The alien can request an exercise of discretion as to the one year requirement where the alien can show extraordinary circumstances kept the them from filing within the one year time frame.
In order to establish extraordinary circumstances, the alien must demonstrate that:
- The circumstances are beyond the control of the alien and must not have been intentionally created by his or her own action or inaction. (See 8 CFR 208.4(a)(5)).
- Those circumstances were directly related to the alien’s failure to file the application within the one-year period; and
- The delay was reasonable under the circumstances.
Examples of extraordinary circumstances that may warrant a favorable exercise of discretion include, but are not limited to:
- Serious illness or mental or physical disability during the one-year period;
- Legal disability, such as instances where the applicant is suffering from a mental impairment, during the one-year period;
- Ineffective assistance of counsel, when the following requirements are met:
Alien filed an affidavit setting forth in detail the agreement that was entered into with counsel with respect to the actions to be taken and what representations counsel did or did not make to the respondent in this regard;
Counsel whose integrity or competence is being impugned has been informed of the allegations leveled against him and been given an opportunity to respond, or that a good faith effort to do so is demonstrated; and
Alien indicates whether a complaint has been filed with appropriate disciplinary authorities with respect to any violation of counsel’s ethical or legal responsibilities and, if not, why; - Death or serious illness or incapacity of the alien’s legal representative or a member of the alien’s immediate family.
Background
The CSPA was enacted on August 6, 2002, and provides continuing eligibility for immigration benefits to the principal and/or derivative beneficiaries of certain benefit requests when the beneficiary has aged-out by turning 21 years of age. The CSPA has wide applicability, covering family and employment-based beneficiaries, diversity visa immigrants, refugees, and asylees when delays in processing visa petitions or applications cause a beneficiary to lose eligibility for classification as a child solely due to reaching 21 years of age.

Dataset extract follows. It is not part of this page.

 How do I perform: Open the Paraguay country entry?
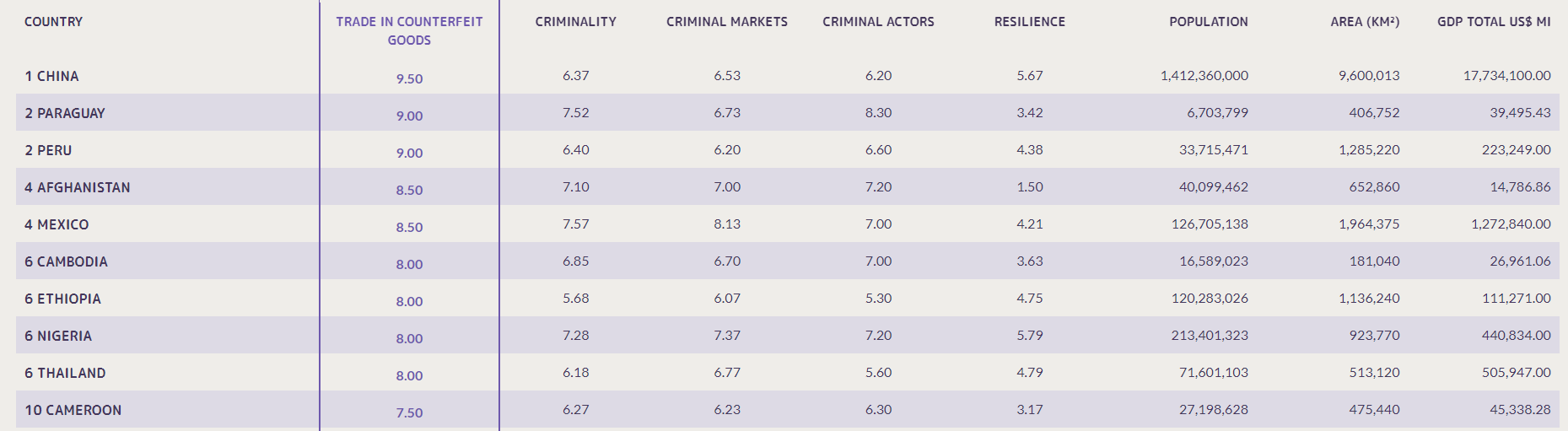(71, 113)
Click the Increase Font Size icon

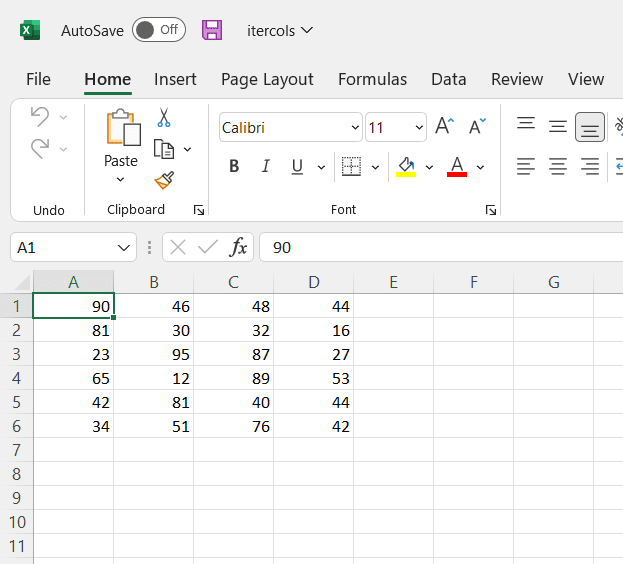click(x=445, y=126)
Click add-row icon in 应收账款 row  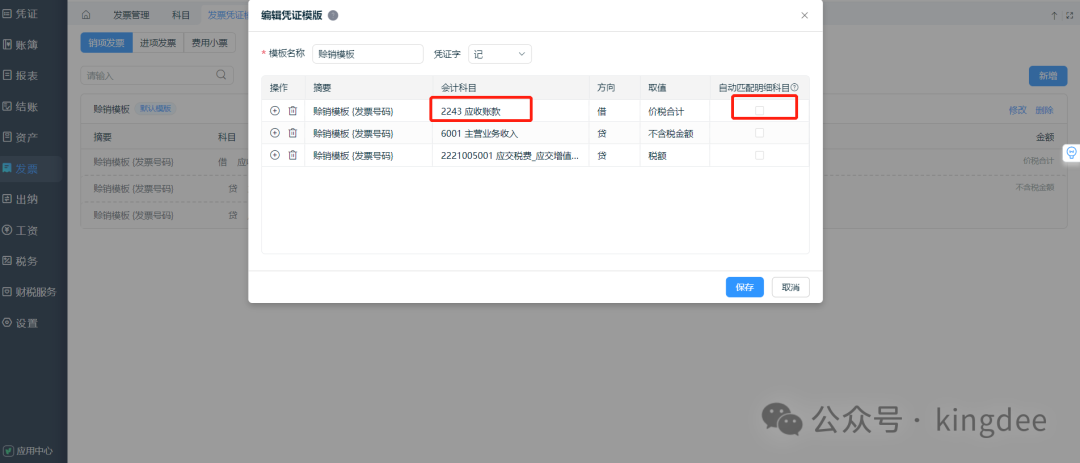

INA 203(h)(1)(A) and (B) state that to determine whether an alien satisfies the age requirement for classification as a child, the calculation is “the age of the alien on the date on which an immigrant visa number becomes available for such alien (or, in the case of subsection (d) of this section, the date on which an immigrant visa number became available to the alien’s parent), but only if the alien has sought to acquire the status of an alien lawfully admitted for permanent residence within one year of such availability: reduced by the number of days in the period during which the applicable petition described in paragraph (2) was pending”. This is the calculation that will be used for the purpose of determining if an alien qualifies for classification as a child, but only if the alien has sought to acquire the status of an alien lawfully admitted for permanent residence within one year of such availability [emphasis added].2 Previous USCIS policy on the “sought to acquire” requirement did not allow officers to use discretion in considering late filings. Matter of O. Vasquez allows for discretion in these determinations.